• What the task asks:
Look below for the lines from the one with "Click the 放置" to the one with "Select the slide listing 人员往来 with stars", and copy exactly those lines, both ends included.

Dataset entries
++++++++
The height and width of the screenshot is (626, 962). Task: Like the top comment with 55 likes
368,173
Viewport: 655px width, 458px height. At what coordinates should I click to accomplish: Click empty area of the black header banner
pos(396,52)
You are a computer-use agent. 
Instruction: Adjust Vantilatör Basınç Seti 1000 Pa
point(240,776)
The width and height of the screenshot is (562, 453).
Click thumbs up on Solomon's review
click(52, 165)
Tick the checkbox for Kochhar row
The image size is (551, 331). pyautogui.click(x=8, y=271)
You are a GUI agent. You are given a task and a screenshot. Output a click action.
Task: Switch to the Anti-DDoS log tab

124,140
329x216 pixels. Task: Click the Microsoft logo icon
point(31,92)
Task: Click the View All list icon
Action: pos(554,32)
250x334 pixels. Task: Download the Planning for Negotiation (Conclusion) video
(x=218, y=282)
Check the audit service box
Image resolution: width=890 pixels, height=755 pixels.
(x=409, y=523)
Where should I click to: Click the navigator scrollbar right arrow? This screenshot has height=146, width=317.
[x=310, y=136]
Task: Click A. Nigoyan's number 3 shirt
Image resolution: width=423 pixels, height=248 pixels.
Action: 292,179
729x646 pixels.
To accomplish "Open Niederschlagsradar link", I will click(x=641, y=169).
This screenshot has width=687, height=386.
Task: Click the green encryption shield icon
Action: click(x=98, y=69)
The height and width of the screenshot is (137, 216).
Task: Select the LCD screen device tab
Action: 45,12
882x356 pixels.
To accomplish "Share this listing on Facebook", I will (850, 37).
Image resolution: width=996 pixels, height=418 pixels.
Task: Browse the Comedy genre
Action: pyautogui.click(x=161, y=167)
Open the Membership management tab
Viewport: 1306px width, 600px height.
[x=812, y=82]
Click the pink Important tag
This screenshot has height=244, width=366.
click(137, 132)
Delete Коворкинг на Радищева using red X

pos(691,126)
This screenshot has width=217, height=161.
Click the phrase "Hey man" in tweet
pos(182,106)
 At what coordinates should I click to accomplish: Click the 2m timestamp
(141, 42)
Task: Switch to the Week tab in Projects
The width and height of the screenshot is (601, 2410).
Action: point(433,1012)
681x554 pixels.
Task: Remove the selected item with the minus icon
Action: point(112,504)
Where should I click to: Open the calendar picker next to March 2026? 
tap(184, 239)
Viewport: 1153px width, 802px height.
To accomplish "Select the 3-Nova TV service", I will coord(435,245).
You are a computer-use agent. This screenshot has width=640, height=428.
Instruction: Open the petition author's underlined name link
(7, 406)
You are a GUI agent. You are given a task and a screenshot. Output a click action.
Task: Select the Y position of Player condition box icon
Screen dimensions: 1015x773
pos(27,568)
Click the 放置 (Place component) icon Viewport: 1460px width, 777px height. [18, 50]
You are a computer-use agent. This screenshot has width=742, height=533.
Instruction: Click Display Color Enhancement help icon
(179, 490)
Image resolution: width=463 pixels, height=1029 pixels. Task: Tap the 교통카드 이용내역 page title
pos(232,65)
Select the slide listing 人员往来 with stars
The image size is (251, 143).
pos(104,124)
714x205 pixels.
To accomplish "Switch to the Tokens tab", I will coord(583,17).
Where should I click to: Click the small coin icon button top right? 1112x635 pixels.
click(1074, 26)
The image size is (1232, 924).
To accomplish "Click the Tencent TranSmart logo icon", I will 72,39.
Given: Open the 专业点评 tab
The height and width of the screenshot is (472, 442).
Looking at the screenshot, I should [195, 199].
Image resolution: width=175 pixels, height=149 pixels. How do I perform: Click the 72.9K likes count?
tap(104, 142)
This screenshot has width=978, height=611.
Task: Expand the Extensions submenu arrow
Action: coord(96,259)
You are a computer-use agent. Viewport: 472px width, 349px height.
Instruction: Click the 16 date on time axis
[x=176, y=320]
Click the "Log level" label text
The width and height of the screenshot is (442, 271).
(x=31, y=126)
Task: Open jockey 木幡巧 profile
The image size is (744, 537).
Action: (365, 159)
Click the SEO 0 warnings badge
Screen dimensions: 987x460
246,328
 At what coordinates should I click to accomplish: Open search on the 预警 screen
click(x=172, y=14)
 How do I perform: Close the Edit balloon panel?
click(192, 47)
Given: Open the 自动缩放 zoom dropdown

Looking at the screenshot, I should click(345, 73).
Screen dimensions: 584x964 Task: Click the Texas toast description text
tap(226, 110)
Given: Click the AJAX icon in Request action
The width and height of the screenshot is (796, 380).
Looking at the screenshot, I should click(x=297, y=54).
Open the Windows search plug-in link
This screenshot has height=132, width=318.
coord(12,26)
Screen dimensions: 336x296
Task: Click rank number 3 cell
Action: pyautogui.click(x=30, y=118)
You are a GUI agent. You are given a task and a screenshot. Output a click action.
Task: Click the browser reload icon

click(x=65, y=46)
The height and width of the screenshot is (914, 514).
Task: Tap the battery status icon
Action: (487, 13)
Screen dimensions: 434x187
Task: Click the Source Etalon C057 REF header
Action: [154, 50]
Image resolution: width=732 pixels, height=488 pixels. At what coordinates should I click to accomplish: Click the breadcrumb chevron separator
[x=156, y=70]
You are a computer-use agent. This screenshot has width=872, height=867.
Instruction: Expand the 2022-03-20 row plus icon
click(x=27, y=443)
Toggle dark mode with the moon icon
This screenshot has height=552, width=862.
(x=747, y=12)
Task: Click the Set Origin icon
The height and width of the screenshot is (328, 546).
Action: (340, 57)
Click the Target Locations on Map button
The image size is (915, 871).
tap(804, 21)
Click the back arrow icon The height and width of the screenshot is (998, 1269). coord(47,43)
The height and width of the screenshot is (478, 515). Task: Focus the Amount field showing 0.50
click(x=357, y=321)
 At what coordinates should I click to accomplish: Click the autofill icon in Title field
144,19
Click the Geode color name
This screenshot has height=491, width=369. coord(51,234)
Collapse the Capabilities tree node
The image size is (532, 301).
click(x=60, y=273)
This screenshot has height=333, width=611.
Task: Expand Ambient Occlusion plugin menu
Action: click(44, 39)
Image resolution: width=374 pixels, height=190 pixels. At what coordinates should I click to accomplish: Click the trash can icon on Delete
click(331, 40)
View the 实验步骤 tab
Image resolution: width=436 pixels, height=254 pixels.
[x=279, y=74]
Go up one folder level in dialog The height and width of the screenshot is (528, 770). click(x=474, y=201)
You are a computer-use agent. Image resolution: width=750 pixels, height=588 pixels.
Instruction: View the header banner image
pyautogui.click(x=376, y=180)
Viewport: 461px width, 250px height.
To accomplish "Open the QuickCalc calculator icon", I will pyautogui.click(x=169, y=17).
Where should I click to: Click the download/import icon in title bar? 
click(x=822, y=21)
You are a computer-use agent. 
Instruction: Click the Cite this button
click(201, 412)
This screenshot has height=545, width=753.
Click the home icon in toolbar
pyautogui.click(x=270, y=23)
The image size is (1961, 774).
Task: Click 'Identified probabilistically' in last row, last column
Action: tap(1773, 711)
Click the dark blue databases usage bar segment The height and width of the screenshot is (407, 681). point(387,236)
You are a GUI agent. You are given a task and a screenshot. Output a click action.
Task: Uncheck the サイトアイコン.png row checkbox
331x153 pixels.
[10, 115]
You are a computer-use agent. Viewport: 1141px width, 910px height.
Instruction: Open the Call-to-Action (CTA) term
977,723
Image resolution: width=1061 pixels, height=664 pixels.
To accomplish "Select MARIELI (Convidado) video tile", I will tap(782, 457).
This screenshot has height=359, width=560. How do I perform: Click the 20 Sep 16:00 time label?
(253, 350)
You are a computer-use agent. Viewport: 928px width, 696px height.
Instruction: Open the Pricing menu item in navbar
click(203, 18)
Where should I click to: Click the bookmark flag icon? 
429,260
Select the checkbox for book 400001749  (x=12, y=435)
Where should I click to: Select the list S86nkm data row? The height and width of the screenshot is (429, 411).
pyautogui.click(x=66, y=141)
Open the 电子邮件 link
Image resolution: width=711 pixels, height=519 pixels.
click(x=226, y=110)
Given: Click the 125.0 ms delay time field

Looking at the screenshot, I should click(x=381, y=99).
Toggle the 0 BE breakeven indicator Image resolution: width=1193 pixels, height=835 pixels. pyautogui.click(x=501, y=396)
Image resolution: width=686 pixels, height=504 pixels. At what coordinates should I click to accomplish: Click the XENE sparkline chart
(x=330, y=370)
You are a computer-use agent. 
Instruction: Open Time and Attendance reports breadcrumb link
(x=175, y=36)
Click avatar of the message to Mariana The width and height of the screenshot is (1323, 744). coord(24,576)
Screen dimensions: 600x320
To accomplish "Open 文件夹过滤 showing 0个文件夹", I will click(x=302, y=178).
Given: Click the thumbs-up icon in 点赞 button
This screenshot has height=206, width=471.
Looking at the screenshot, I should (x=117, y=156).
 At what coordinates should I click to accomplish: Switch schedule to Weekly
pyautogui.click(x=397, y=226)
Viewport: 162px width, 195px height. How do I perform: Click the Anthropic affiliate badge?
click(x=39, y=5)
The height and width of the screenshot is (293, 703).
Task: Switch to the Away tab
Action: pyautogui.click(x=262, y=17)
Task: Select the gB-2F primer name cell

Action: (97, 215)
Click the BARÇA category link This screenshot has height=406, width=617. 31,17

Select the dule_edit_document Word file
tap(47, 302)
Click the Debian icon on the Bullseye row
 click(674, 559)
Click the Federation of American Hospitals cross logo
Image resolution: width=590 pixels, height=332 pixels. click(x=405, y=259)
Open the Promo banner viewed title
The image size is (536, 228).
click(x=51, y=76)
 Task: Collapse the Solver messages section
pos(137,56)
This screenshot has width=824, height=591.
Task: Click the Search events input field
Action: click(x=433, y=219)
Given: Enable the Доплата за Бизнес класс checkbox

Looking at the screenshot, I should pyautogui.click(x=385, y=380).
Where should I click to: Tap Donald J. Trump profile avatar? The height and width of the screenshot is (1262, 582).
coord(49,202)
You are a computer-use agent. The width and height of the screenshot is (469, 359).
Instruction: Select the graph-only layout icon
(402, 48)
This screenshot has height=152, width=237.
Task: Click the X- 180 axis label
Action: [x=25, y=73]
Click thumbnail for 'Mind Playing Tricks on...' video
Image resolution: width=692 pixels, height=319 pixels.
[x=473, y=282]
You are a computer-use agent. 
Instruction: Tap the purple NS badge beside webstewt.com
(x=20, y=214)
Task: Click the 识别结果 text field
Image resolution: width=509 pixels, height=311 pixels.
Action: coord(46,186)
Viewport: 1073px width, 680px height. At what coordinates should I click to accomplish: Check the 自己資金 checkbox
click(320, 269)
++++++++
• Solution for this exercise:
Click the 放置 (Place component) icon Viewport: 1460px width, 777px height. [18, 50]
You are a computer-use agent. This screenshot has width=742, height=533.
Instruction: Click Display Color Enhancement help icon
(179, 490)
Image resolution: width=463 pixels, height=1029 pixels. Task: Tap the 교통카드 이용내역 page title
pos(232,65)
Select the slide listing 人员往来 with stars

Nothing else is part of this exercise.